Former US envoys to Ankara say Erdoğan doing great harm to democracy


Date posted: January 24, 2014

NEW YORK

In an article titled “The United States needs to tell Turkey to change course” that appeared in the Washington Post on Thursday, former American ambassadors to Turkey Morton Abramowitz and Eric Edelman, and Blaise Misztal, acting director of foreign policy at the Bipartisan Policy Center’s Turkey Initiative, warned that Turkish Prime Minister Recep Tayyip Erdoğan is destroying his country’s precarious democracy.

“Whatever his achievements over the past decade, Turkey’s prime minister, Recep Tayyip Erdoğan, is destroying his country’s parlous democracy. That is a profound problem for Turks and Turkey’s Western allies. Staying silent, out of fear that speaking out would harm some short-term interests, risks Turkey’s longer-term stability.”

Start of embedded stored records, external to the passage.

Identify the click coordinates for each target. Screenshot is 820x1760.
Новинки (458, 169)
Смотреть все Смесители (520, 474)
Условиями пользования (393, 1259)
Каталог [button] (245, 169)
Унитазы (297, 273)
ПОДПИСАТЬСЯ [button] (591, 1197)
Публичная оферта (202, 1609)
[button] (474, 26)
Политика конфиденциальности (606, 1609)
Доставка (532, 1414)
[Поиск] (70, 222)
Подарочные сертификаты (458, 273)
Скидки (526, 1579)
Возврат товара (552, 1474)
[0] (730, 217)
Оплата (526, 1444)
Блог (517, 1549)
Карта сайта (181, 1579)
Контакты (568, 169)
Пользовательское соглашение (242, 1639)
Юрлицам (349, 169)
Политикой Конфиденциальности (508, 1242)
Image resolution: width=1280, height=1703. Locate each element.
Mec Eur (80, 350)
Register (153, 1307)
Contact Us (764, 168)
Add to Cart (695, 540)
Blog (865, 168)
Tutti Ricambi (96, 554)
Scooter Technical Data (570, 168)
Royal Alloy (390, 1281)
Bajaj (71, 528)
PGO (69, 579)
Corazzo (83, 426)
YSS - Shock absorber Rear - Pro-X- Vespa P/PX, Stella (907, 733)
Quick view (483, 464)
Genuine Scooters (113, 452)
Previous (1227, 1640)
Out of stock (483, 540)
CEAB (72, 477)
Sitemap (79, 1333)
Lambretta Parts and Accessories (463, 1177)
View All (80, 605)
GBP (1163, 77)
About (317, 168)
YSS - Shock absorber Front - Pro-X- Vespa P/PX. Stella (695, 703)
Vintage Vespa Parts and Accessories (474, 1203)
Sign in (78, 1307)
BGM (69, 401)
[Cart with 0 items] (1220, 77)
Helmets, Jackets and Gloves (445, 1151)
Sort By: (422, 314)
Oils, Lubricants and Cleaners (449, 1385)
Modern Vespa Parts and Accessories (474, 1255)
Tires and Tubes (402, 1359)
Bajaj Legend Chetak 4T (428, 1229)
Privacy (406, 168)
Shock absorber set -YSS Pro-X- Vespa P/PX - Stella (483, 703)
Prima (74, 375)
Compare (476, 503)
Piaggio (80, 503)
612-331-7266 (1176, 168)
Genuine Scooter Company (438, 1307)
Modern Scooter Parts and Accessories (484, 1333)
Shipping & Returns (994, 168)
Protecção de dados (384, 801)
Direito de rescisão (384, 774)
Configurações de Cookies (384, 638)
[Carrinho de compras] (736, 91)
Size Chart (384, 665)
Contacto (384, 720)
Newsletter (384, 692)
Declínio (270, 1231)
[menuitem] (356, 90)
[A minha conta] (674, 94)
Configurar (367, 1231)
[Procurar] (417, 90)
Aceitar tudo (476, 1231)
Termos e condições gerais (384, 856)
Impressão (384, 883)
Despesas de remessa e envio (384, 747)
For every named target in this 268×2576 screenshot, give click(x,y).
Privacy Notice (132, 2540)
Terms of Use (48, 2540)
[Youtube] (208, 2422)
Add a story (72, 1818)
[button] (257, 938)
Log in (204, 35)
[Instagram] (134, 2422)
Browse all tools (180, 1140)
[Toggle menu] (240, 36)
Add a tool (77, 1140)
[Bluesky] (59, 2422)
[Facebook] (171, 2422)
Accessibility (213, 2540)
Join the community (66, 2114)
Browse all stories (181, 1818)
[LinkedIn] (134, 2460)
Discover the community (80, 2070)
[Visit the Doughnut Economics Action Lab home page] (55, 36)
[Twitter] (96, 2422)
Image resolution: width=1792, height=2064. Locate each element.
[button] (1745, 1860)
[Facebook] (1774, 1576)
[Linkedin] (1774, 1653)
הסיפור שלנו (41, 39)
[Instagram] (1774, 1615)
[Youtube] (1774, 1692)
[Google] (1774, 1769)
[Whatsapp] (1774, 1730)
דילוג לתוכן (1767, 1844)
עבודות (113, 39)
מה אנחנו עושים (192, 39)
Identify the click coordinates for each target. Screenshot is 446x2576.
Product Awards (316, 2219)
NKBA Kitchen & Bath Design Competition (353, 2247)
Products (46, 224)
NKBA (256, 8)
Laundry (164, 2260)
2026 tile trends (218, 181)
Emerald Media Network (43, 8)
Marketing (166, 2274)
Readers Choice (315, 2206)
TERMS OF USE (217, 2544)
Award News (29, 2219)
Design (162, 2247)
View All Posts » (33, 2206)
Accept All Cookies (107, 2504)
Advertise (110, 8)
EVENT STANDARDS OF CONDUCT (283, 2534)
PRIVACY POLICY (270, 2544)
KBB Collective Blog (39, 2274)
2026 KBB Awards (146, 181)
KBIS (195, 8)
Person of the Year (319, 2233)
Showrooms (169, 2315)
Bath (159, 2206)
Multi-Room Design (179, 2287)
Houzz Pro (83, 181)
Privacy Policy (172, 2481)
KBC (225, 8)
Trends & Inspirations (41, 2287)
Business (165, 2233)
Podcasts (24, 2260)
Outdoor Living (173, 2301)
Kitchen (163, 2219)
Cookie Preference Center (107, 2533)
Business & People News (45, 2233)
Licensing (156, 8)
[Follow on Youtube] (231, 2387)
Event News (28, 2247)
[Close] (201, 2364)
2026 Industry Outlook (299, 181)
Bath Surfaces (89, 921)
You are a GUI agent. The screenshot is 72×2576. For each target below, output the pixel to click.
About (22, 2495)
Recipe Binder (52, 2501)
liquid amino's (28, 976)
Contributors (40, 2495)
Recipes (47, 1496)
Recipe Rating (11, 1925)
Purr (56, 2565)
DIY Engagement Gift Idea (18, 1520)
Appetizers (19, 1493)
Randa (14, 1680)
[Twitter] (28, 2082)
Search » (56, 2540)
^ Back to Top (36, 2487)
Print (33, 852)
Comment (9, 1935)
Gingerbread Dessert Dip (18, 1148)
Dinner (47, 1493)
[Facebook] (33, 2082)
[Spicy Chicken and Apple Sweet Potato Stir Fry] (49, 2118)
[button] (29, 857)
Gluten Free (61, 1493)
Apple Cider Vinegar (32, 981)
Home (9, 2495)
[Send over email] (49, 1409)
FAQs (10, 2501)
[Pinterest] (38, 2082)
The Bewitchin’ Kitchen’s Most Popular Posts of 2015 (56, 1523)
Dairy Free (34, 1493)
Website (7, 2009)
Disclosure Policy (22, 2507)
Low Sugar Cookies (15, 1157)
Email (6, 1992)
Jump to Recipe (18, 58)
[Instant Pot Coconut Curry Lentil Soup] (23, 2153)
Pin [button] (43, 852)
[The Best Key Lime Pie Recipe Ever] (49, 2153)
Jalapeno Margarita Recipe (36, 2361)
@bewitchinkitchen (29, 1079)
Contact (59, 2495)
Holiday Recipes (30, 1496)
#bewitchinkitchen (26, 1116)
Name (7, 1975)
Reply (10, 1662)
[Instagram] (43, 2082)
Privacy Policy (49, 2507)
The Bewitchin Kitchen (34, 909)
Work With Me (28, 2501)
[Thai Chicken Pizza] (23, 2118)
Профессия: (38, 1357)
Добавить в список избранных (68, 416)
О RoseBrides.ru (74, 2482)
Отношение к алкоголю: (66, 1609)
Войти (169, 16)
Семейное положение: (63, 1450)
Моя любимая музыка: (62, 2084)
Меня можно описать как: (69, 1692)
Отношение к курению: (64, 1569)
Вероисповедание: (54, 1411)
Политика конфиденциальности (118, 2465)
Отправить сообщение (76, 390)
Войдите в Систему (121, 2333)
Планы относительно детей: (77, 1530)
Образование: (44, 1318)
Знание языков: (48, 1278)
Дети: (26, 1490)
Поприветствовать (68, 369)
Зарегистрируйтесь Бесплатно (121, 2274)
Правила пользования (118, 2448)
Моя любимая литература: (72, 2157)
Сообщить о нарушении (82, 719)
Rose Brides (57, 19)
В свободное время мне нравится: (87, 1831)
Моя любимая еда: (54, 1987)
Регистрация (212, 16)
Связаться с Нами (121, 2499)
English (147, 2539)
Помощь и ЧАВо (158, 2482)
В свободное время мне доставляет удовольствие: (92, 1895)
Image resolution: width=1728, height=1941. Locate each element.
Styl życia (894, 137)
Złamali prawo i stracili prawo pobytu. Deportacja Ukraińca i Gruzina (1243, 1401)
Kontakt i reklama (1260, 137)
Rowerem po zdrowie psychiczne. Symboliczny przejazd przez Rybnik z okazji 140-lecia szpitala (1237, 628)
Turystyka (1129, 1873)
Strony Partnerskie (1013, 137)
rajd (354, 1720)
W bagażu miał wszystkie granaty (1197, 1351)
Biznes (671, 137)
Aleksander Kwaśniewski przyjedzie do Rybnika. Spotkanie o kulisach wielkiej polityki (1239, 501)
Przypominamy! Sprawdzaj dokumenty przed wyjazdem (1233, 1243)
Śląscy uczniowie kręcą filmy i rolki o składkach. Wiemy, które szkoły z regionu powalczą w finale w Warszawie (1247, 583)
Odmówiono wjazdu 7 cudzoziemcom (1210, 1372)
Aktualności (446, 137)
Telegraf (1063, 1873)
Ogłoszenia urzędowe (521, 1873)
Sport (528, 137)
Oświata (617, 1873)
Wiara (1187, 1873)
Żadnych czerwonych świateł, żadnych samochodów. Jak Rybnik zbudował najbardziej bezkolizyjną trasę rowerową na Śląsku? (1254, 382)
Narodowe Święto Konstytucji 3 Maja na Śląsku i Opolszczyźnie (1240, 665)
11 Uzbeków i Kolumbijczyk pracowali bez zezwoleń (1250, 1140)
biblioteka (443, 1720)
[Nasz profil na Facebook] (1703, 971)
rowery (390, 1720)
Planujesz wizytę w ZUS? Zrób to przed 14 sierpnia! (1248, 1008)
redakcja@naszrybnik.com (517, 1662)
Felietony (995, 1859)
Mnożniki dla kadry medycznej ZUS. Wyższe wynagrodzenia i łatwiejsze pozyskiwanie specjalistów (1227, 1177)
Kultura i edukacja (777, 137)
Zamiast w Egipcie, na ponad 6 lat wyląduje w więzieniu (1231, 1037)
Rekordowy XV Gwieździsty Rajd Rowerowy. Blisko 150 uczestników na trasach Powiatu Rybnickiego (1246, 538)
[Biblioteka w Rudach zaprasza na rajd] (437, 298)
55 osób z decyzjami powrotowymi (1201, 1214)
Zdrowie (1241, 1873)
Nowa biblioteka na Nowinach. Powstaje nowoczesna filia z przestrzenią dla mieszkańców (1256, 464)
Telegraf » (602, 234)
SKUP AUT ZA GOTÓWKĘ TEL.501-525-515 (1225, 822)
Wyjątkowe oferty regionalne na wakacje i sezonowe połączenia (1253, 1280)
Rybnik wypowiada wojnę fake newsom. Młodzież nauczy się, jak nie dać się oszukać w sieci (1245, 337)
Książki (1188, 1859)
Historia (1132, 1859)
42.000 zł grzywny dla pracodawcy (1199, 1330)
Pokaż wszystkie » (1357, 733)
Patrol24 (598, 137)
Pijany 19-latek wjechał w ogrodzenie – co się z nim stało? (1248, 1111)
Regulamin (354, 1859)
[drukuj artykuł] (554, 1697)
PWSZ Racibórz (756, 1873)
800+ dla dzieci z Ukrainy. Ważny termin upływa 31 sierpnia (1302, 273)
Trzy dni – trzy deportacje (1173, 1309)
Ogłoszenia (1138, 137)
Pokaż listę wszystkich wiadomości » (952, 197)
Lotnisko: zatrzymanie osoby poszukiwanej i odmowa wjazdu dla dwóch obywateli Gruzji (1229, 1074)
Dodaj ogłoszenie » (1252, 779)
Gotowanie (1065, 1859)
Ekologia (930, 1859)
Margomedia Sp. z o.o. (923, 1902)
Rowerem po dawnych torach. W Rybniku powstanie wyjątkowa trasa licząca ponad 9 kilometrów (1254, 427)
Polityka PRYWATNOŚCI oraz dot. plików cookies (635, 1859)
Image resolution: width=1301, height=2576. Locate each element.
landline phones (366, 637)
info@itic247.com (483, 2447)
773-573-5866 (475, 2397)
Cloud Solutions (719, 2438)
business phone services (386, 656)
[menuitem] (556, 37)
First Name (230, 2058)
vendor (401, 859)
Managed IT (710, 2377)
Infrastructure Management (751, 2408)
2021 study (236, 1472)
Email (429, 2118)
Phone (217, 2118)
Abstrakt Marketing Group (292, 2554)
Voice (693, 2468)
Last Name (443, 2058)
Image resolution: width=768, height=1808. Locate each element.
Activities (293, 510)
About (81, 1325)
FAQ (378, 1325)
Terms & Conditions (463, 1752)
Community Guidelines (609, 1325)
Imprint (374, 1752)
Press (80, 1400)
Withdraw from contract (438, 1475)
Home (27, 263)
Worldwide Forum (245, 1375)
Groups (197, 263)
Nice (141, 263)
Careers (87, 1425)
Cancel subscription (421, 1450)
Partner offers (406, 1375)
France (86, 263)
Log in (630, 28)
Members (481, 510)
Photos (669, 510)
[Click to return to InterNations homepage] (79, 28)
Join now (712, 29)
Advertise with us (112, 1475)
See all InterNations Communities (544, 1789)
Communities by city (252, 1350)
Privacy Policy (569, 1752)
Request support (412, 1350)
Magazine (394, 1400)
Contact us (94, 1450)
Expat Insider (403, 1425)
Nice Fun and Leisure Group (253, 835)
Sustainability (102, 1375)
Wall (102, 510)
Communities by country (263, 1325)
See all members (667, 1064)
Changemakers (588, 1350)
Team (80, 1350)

The report said police arrested last month more than 50 people close to Erdoğan’s government — including prominent business executives and sons of government ministers — on charges of corruption. While graft has long permeated Turkish governments, these allegations are unprecedented, it said, adding that they reach high levels of government and involve not just domestic transgressions, but also sizable evasions of Iranian sanctions.

The authors, referring to the biggest corruption probe in Turkey’s history, noted that Erdoğan, rather than ensuring a meticulous examination of the charges of the corruption is burying them.

“He has removed the case’s lead prosecutors and some 3,000 police officers nationwide, sought to increase government control over a weak judiciary, limited the ability of police to conduct independent investigations, prevented journalists from reporting on the case and mounted a media campaign to destroy his enemies — particularly the followers of powerful religious leader Fethullah Gülen, who were once his strongest allies,” the article reads.

Commenting on Erdoğan’s attitude to portray the events as a massive plot against him, the authors wrote that these are not the actions of a politician simply seeking to cover up the scandal. “Erdoğan is exploiting the allegations to further stifle dissent and strengthen his grip on Turkey.”

The authors also compared Erdoğan’s tactics against the military and the Gülen movement.

“After effectively sidelining the military’s political influence, Erdoğan went after other centers of power: media, business leaders and civil society; now, the Gülenists, a strong, politically effective community. The prime minister has exploited crises — whether real or manufactured — to undermine the rule of law.”

The authors state that the reactions of the government to the Gezi Park protests last summer are symptomatic of a struggle between an increasingly authoritarian government, which seeks to reduce resistance to its rule, and opposition movements ranging from secular liberals to conservative Gülenists.

The authors noted that Turkey’s democratic decline has created a pressing dilemma for the US: “Erdoğan’s current course would take Turkey from an imperfect democracy to an autocracy. Such a fate for a close ally and NATO member would have profound implications for our partnership, the United States’ beleaguered credibility and the prospects for democracy in the region.”

“It would also threaten Turkey’s economy,” the article adds.

The authors also explained why the US seems reluctant to denounce Erdoğan:

“Erdoğan’s denunciation of supposed US meddling puts Washington in a difficult position: If the United States weighs in on the scandal, it might give his accusations merit and rally more supporters to his side.”

However, the authors concluded that this strategy has not been successful: “It has not influenced important aspects of Erdoğan’s foreign policy, which have often diverged from US policy; moderated his confrontational rhetoric; or led to a less antagonistic domestic policy. Indeed, US silence all these years might have encouraged Erdoğan.”

The authors wrote that the US policymakers should lay aside their reluctance to confront the disastrous impact of Erdoğan’s dictatorial tendencies and remind the Turkish leader of the importance the United States attaches to Turkey’s political stability and democratic vitality.

“Erdoğan has exploited Turkey’s partnership with the United States and his close personal relationship with President Obama to burnish his legitimacy. US condemnation of his recent actions — publicly and even more strongly in private — might temper his posturing. However significant US interests with Turkey are, neither silence nor platitudes will help halt its political descent,” the article reads.

The authors noted that Erdoğan is significantly harming Turkey’s democracy. “The United States should make clear, privately and publicly, that his extreme actions and demagoguery are subverting Turkey’s political institutions and values and endangering the US-Turkey relationship.”